Desde su primer día entre nosotros, Siete por Tres demostró que no sabía lo que era la inactividad y dejó ver que poseía una habilidad sorprendente para cualquier oficio, fuera resanar paredes, sacrificar cerdos, organizar brigadas de limpieza o manejar el camión; ninguna tarea le quedaba grande ni existía problema al que no le hiciera el intento.
Por confesiones que se le escapan, sé que se ha ganado la vida en los muchos oficios que le van saliendo al paso, porque mientras más busca a Matilde Lina, más las oportunidades lo encuentran a él. Le pregunto por qué nunca come carne y me entero de que fue aseador de una carnicería de Sincelejo, donde en vez de sueldo le pagaban con hueso y bofe. Sabe suturar heridas, saca muelas y remienda huesos porque ejerció de enfermero en San Onofre; maneja bus porque reemplazó choferes por la ruta Libertadores; echó musculatura como bracero en el Magdalena; fue desguazador de autos en Pereira, recolector de papa en Subachoque, afilador de cuchillos en Barichara.
Entre todas sus destrezas, hay una en particular que para nosotros resulta imprescindible: Siete por Tres sabe mediar cuando se arman pleitos. En el albergue estalla el conflicto con demasiada frecuencia porque es mucha la gente que se amontona adentro: gente que a veces no se conoce entre sí y que se ve obligada a convivir en poco espacio por largo tiempo, compartiéndolo todo, desde el excusado y la estufa hasta el llanto adulto, sofocado por la almohada, que se escucha de noche en los dormitorios. Para no hablar de la tensión y la desconfianza extremas que se generan cuando se aloja un grupo que simpatiza con la guerrilla y otro que viene huyendo de ella. Siete por Tres ha demostrado tener un talento nato para manejar situaciones inmanejables con delicadeza y autoridad, y se ha vuelto tan necesario para las monjas que la madre Françoise le ha dado el cargo de intendente.

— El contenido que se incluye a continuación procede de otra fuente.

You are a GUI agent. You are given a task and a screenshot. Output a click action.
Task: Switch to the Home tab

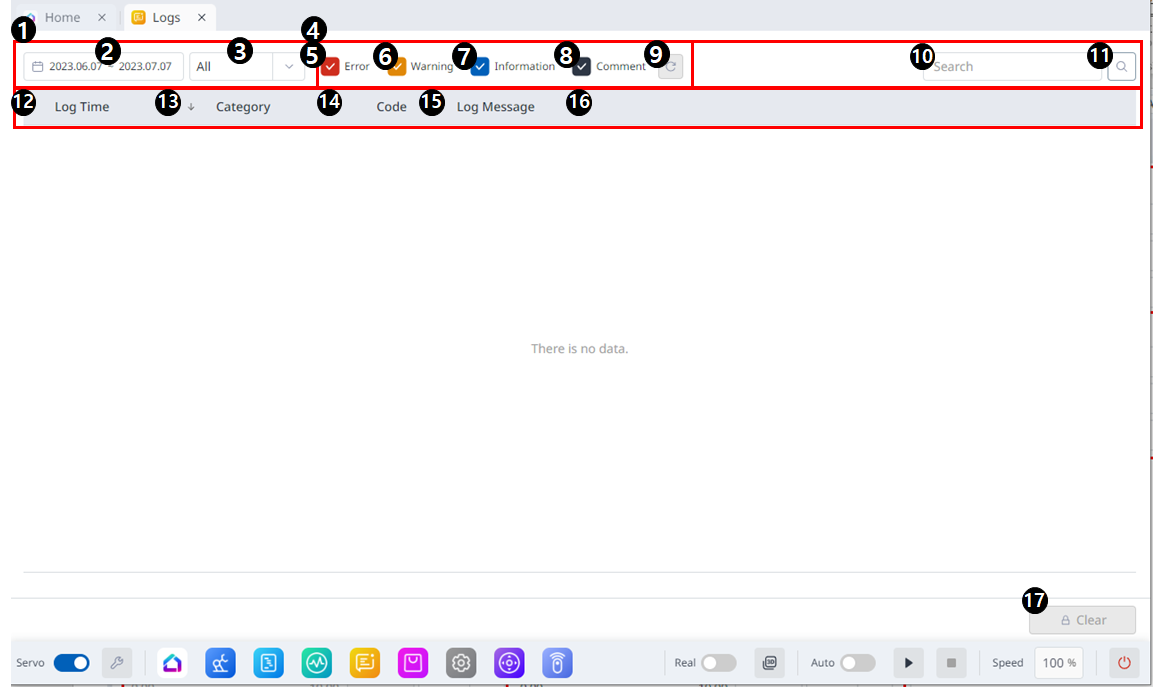[62, 18]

Con esto pretende además amarrarlo al albergue, porque Siete por Tres se aleja cada vez que soplan vientos de otros lados.
Basta con que a sus oídos lleguen noticias de que a los bajos del Guainía está migrando gente en busca de oro, o que a Araracuara y al río Inírida acuden miles de todo el país a vivir de la siembra de la coca, para que enseguida su tormento, por un rato apaciguado, vuelva a estremecerlo y le infunda la certeza de que Matilde Lina debe andar por esos rumbos, refundida entre aquella gente.
—Pero ¿hacia dónde te vas, si éste es el propio fin de la Tierra? ¿Hasta cuándo crees que puedes echar a caminar, si aquí terminan todos los caminos? —le pregunto yo, pero él pone oídos sordos y se calza sus zapatos del Campesino Colombiano como si fueran botas de siete leguas. Entonces volvemos a verlo tal como llegó el primer día, de sombrero de fieltro calado, pantalón de lienzo blanco y ruana calentana, y yo lo acompaño con el corazón en vilo, desde la ventana, mientras se pierde carretera abajo.
Hasta ahora siempre ha vuelto al cabo de unas cuantas semanas, derrengado de cansancio y enfermo de decepción, pero con el morral repleto de naranjas y panelitas de leche que trae de regalo para su Ojos de Agua y para la madre Françoise, y con una caja de bocadillos de guayaba que reparte entre Perpetua, Solana, Solita y Marisol.
Seguramente, si regresa es por no abandonar a su Virgen Bailarina, o por no fallarle a tanto ser, tan urgido de su ayuda, que lo espera aquí. Yo sé que no es cierto, pero cierro los ojos y me hago la ilusión de que quizás, quién quita, también vuelve un poco por mí.